**DATA IN THIS EXERCISE**.
+++
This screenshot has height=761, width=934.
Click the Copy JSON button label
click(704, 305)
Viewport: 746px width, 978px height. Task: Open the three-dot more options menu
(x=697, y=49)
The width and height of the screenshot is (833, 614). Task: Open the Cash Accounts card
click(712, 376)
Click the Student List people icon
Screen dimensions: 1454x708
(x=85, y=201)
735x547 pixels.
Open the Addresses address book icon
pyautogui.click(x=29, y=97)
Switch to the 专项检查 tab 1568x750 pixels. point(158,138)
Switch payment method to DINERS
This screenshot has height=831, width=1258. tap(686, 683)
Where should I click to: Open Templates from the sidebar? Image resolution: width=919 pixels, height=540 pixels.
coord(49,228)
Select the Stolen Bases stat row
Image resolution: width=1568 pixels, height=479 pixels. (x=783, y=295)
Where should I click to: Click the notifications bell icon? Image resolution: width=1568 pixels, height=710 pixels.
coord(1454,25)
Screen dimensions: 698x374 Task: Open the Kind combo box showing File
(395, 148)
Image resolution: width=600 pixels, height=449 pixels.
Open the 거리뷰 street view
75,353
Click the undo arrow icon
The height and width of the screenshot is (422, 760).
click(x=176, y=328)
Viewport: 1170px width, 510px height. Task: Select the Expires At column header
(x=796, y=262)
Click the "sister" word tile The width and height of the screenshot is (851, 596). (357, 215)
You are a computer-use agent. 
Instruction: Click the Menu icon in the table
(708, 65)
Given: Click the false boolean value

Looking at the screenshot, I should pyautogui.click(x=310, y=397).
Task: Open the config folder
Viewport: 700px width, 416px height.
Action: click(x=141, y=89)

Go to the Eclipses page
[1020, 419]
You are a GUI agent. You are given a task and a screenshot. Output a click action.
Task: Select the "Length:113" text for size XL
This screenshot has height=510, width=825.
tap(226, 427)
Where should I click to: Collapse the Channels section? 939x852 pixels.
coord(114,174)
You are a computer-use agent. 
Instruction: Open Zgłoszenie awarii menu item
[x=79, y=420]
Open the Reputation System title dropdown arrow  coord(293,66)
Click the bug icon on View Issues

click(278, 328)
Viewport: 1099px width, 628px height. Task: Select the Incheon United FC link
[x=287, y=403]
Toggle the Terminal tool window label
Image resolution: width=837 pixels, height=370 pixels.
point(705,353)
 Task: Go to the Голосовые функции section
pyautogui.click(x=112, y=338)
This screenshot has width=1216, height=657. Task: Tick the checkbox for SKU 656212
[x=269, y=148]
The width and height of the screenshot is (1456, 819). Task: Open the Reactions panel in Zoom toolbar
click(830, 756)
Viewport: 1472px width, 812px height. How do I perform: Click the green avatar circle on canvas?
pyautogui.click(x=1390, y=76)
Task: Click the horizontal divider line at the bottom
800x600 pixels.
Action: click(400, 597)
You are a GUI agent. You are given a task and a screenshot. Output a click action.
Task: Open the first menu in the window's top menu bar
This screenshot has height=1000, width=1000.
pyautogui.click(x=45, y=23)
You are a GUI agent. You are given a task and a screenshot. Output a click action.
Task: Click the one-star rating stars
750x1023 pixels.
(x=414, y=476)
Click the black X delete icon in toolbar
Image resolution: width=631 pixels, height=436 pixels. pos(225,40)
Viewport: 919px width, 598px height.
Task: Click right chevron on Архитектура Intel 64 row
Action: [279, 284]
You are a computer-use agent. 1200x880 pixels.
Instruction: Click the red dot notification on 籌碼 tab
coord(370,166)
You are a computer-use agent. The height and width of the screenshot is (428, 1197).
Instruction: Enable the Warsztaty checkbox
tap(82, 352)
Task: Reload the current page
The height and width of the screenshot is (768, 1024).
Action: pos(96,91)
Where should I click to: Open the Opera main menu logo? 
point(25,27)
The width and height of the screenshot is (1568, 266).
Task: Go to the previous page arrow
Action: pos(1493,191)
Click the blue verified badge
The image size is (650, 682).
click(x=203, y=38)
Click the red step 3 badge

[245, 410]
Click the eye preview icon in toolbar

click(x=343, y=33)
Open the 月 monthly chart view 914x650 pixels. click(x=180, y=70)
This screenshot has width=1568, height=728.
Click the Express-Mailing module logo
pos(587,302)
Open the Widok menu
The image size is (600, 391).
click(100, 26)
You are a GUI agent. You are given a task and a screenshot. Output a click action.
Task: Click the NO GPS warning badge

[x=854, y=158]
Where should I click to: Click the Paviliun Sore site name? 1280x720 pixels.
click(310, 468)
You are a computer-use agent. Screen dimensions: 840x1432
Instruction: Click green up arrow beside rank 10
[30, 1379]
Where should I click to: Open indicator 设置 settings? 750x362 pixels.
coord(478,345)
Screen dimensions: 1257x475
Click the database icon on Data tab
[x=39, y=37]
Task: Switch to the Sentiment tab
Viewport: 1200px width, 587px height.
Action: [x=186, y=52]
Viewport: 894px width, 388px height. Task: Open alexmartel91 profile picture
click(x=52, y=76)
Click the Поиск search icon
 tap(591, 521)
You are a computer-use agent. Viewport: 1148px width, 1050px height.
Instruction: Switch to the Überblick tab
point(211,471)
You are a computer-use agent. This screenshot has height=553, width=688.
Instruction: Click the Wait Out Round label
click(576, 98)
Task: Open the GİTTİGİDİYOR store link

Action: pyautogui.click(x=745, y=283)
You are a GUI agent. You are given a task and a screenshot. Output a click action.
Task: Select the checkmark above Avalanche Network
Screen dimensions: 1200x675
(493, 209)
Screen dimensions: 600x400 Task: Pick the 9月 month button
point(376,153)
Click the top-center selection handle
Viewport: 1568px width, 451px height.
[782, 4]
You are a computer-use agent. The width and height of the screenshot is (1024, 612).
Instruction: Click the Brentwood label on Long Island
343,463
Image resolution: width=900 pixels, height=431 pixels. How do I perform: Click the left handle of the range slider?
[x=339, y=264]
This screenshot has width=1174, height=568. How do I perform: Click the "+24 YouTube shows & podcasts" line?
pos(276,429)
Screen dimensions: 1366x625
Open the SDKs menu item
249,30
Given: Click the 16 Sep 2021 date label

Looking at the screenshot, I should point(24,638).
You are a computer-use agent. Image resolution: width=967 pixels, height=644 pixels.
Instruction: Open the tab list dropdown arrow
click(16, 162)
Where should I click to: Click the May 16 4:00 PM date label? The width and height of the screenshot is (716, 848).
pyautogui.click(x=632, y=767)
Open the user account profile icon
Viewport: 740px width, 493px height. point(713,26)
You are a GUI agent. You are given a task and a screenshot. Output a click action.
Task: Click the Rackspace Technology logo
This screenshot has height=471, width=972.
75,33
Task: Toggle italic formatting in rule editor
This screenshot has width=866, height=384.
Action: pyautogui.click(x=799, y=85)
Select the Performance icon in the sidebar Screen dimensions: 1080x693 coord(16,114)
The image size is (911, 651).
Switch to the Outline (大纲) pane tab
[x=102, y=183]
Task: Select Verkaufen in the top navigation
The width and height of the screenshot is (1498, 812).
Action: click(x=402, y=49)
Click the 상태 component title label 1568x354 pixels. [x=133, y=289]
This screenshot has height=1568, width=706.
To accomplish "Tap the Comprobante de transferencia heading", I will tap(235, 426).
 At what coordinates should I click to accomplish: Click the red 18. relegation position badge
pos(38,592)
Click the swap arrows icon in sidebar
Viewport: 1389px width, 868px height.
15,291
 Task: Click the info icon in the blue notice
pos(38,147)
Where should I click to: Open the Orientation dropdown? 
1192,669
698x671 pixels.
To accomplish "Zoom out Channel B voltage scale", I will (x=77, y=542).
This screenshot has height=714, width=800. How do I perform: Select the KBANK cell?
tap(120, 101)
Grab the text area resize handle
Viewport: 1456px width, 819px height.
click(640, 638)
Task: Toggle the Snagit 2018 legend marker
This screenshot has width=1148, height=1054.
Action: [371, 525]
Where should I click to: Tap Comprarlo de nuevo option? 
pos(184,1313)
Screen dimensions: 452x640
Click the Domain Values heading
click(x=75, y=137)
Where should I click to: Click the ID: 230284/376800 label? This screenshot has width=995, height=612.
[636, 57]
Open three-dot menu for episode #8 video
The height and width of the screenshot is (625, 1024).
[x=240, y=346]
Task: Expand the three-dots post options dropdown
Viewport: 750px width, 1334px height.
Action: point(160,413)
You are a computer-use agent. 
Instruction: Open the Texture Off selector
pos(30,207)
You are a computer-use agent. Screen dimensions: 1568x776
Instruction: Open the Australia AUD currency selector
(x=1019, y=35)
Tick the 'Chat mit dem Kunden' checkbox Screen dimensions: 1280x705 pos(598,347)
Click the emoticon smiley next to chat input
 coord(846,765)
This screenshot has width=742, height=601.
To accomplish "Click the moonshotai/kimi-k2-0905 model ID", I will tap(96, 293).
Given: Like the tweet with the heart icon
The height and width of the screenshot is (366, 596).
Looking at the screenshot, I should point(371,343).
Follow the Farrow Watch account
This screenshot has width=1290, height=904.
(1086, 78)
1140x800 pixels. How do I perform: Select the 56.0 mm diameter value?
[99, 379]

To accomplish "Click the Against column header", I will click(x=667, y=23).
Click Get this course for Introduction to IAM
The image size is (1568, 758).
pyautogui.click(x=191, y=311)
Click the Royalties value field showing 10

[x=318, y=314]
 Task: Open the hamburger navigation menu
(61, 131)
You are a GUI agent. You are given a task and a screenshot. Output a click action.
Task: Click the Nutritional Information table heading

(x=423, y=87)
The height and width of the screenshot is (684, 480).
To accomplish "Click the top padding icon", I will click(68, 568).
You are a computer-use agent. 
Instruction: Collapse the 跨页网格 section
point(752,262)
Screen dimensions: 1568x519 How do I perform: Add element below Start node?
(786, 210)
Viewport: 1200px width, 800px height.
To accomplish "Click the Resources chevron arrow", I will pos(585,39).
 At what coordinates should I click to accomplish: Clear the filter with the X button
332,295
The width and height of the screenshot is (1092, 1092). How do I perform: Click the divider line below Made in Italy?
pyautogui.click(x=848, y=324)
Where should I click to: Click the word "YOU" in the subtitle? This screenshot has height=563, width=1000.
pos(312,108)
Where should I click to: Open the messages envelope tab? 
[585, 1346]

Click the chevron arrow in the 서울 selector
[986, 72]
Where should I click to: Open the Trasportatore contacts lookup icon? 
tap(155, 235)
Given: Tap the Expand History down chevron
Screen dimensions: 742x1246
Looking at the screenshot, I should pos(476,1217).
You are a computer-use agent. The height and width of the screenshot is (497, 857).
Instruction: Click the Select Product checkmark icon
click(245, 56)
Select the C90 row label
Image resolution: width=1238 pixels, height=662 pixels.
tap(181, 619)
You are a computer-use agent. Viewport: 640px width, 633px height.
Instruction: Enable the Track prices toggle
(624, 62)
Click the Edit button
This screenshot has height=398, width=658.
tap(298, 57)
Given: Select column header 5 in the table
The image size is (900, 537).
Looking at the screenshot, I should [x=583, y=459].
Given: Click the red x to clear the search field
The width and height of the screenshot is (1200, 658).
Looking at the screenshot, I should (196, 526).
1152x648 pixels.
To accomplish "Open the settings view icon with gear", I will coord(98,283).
+++
**WHAT TO PRODUCE**. In the records above, the line with "Click the swap arrows icon in sidebar" marks the start and the line with "Click Get this course for Introduction to IAM" marks the end; copy that stretch exactly, both lines included, and nothing else.

**PROBLEM SOLUTION**.
Click the swap arrows icon in sidebar
Viewport: 1389px width, 868px height.
15,291
 Task: Click the info icon in the blue notice
pos(38,147)
Where should I click to: Open the Orientation dropdown? 
1192,669
698x671 pixels.
To accomplish "Zoom out Channel B voltage scale", I will (x=77, y=542).
This screenshot has height=714, width=800. How do I perform: Select the KBANK cell?
tap(120, 101)
Grab the text area resize handle
Viewport: 1456px width, 819px height.
click(640, 638)
Task: Toggle the Snagit 2018 legend marker
This screenshot has width=1148, height=1054.
Action: [371, 525]
Where should I click to: Tap Comprarlo de nuevo option? 
pos(184,1313)
Screen dimensions: 452x640
Click the Domain Values heading
click(x=75, y=137)
Where should I click to: Click the ID: 230284/376800 label? This screenshot has width=995, height=612.
[636, 57]
Open three-dot menu for episode #8 video
The height and width of the screenshot is (625, 1024).
[x=240, y=346]
Task: Expand the three-dots post options dropdown
Viewport: 750px width, 1334px height.
Action: point(160,413)
You are a computer-use agent. 
Instruction: Open the Texture Off selector
pos(30,207)
You are a computer-use agent. Screen dimensions: 1568x776
Instruction: Open the Australia AUD currency selector
(x=1019, y=35)
Tick the 'Chat mit dem Kunden' checkbox Screen dimensions: 1280x705 pos(598,347)
Click the emoticon smiley next to chat input
 coord(846,765)
This screenshot has width=742, height=601.
To accomplish "Click the moonshotai/kimi-k2-0905 model ID", I will tap(96, 293).
Given: Like the tweet with the heart icon
The height and width of the screenshot is (366, 596).
Looking at the screenshot, I should point(371,343).
Follow the Farrow Watch account
This screenshot has width=1290, height=904.
(1086, 78)
1140x800 pixels. How do I perform: Select the 56.0 mm diameter value?
[99, 379]

To accomplish "Click the Against column header", I will click(x=667, y=23).
Click Get this course for Introduction to IAM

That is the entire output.